Part of a data file:
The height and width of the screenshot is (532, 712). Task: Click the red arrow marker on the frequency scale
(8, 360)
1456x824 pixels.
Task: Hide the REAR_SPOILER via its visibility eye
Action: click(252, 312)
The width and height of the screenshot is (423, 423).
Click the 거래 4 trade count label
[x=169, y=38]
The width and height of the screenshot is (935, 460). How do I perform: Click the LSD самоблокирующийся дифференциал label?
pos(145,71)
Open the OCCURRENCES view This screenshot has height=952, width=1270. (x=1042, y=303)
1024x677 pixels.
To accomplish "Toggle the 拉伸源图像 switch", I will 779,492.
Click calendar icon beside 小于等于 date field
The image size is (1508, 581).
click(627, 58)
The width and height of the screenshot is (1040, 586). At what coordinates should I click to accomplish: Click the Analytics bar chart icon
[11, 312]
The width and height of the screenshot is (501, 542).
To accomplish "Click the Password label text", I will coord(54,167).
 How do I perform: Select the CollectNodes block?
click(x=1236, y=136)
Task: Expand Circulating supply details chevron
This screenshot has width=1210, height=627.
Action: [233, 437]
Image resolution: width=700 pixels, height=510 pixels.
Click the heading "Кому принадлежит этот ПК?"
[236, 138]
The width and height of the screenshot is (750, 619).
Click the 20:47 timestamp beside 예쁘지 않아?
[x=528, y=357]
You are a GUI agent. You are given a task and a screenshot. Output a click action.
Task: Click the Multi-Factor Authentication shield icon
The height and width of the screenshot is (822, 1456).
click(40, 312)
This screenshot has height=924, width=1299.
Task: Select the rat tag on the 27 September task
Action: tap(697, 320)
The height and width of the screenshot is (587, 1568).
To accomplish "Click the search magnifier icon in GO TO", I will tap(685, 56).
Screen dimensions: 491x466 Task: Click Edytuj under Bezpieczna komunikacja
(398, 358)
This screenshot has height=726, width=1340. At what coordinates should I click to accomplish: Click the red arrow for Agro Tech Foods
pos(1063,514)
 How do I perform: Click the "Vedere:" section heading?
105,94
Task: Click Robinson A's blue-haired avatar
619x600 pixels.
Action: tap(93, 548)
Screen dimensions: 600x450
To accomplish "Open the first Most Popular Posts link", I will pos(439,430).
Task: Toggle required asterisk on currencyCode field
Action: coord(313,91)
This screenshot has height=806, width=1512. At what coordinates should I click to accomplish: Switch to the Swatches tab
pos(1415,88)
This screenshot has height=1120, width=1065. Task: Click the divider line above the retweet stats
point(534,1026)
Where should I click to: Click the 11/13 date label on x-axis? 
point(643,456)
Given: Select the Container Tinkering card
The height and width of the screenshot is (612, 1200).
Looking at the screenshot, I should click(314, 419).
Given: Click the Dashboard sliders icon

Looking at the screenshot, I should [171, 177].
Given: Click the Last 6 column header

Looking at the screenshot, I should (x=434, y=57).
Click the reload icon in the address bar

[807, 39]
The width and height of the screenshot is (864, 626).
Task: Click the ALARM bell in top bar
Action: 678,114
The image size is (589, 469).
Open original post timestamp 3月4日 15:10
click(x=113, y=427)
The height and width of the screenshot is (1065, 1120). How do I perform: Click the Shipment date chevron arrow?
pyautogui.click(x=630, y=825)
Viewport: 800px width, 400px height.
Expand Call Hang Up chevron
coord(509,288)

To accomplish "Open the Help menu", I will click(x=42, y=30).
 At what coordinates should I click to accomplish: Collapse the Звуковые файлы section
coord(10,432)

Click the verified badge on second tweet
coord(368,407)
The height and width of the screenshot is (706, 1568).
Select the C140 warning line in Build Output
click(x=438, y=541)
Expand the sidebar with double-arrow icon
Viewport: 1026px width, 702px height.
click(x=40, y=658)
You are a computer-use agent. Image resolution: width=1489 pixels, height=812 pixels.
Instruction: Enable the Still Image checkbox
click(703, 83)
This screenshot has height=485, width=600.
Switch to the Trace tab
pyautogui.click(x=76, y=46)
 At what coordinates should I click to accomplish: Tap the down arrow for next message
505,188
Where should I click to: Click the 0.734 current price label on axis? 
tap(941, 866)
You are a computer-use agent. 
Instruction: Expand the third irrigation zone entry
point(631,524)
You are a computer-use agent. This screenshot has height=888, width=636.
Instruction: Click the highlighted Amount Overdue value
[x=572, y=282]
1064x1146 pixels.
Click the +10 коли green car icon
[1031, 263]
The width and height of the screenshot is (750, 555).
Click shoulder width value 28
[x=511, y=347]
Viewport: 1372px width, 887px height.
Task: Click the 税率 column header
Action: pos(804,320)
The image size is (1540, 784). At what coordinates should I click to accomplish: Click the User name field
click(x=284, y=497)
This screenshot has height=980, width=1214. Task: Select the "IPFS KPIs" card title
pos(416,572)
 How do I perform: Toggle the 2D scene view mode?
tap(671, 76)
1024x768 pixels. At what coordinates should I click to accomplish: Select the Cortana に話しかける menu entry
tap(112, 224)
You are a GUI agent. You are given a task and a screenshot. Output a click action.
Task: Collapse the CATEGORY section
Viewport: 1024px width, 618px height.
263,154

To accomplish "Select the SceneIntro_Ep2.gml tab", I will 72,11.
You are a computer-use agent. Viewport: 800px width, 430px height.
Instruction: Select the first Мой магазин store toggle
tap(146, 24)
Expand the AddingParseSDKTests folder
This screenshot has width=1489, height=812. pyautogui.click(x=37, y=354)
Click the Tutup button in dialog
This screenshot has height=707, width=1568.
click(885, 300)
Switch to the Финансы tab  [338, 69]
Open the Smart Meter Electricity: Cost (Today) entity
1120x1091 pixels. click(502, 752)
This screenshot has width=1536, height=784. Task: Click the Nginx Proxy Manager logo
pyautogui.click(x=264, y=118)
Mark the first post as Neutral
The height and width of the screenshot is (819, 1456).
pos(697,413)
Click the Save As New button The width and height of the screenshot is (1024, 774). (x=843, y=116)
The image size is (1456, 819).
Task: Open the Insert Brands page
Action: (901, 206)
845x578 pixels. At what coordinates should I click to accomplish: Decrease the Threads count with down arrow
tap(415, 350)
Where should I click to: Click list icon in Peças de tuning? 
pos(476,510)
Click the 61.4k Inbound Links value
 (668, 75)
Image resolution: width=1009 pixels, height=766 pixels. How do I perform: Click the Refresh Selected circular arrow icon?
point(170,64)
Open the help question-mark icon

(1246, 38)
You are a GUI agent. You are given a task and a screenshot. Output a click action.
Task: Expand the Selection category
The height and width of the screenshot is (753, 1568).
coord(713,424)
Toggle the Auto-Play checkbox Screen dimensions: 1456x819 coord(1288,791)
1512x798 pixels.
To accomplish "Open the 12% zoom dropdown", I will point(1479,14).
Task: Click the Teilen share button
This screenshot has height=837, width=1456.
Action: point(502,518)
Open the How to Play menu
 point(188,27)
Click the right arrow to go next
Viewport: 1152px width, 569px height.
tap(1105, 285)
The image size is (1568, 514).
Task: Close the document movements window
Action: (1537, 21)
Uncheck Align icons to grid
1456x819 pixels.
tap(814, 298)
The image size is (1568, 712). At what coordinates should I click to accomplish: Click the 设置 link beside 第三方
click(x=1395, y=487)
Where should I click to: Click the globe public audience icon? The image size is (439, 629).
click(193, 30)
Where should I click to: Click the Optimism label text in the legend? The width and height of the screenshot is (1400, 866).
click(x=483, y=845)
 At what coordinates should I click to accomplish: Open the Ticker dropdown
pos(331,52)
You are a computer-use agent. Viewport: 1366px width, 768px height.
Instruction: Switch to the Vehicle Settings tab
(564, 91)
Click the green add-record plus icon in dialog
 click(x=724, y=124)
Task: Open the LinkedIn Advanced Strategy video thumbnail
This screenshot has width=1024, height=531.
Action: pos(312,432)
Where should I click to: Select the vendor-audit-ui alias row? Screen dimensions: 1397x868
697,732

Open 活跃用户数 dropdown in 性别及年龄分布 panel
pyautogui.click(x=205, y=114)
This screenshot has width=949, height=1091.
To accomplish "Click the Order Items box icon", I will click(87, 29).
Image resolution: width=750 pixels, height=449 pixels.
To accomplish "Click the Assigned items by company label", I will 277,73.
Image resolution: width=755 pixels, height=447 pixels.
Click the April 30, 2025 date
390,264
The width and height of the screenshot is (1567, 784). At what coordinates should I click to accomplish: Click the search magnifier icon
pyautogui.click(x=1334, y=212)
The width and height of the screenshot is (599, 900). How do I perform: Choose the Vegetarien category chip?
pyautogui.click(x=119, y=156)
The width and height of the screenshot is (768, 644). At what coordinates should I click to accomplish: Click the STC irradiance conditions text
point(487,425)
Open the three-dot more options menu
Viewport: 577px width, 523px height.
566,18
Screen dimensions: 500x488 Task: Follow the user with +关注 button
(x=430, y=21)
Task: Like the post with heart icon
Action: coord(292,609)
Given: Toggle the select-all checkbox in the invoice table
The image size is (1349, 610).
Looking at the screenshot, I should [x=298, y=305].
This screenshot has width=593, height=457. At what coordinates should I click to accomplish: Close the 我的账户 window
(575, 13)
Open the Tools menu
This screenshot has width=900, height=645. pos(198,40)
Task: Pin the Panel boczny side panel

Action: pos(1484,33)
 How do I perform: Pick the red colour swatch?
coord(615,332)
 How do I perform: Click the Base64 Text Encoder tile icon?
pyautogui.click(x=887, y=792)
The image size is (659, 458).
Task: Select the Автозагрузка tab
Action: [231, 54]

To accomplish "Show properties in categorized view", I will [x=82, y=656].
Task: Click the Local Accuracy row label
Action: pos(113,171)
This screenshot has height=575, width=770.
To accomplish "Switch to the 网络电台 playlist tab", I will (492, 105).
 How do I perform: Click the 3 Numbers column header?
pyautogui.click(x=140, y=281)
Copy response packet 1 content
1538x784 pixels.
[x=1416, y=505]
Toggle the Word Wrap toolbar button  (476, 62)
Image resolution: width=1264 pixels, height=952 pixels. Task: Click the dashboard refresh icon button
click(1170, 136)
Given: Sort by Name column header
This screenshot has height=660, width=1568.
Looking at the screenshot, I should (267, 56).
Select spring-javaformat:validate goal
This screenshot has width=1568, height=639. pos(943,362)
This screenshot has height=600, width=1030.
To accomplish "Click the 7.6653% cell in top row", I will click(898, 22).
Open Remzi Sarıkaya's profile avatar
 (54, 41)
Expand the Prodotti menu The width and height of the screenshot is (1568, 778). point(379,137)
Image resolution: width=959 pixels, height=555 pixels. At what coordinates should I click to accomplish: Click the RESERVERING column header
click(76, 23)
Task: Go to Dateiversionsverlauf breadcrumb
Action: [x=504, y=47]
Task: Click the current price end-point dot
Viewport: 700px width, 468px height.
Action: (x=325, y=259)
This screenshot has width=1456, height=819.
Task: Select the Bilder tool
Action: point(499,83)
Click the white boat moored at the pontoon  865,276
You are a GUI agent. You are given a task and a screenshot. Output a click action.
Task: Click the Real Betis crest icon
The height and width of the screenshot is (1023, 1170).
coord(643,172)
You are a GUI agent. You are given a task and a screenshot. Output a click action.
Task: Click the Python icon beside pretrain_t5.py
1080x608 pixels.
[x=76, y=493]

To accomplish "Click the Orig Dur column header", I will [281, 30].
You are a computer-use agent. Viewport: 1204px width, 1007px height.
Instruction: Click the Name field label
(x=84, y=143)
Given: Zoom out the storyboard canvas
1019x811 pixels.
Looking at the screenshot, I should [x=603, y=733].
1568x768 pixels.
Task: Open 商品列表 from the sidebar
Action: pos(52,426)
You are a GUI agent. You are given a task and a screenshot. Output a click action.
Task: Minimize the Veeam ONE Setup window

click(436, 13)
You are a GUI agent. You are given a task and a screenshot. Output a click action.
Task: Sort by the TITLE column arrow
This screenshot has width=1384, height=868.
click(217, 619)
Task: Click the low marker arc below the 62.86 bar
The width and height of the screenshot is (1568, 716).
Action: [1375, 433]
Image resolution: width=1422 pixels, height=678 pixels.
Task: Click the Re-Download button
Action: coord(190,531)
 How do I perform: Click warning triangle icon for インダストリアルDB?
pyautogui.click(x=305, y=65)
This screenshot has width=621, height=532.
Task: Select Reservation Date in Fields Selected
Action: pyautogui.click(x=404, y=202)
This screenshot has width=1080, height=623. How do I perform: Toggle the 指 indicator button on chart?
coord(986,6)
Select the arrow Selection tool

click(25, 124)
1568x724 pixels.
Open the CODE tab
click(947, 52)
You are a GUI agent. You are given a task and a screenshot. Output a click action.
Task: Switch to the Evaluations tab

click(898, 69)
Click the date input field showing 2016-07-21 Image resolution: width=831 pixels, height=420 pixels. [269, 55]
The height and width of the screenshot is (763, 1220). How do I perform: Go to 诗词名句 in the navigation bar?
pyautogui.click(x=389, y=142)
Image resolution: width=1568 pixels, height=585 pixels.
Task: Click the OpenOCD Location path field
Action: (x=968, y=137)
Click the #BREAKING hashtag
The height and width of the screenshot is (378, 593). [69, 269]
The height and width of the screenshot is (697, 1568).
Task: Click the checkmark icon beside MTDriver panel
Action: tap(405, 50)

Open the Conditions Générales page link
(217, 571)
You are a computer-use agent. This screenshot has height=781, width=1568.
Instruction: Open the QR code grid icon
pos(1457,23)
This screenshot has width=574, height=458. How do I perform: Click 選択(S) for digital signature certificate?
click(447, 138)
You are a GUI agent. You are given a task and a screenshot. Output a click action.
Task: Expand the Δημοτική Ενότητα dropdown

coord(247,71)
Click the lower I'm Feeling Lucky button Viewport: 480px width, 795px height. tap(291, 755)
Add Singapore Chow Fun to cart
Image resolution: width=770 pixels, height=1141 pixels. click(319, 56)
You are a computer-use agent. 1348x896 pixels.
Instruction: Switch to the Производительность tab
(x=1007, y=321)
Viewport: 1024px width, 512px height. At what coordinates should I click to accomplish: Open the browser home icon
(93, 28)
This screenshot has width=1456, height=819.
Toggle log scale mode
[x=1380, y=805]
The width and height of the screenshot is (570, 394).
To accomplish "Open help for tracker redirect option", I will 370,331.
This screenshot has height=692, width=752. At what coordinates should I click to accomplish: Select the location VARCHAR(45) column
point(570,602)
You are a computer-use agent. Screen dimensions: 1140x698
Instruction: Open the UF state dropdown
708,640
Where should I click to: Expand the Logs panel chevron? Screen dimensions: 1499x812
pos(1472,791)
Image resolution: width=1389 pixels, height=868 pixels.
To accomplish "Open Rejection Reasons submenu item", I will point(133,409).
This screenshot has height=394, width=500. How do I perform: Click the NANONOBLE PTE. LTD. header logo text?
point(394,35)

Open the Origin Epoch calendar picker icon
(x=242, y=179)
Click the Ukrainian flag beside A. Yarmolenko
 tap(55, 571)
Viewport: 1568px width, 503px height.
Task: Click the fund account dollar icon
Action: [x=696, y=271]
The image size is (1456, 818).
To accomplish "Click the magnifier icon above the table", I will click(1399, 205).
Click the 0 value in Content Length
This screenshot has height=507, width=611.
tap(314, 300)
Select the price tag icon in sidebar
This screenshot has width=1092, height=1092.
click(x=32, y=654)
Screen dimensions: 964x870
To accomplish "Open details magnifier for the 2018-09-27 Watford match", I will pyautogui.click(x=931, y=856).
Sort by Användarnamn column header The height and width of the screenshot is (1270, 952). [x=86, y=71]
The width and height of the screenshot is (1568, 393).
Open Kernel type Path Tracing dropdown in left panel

Task objective | List each line in the items above that contains the string "size". Case counts.

Output for this task |
The image size is (1508, 581).
The image size is (589, 469).
The image size is (1540, 784). At what coordinates should I click to accomplish: Click the User name field
The image size is (1456, 819).
The image size is (1568, 514).
The image size is (1568, 712). At what coordinates should I click to accomplish: Click the 设置 link beside 第三方
Where should I click to: Click the globe public audience icon? The image size is (439, 629).
The image size is (1349, 610).
The image size is (659, 458).
The image size is (1456, 818).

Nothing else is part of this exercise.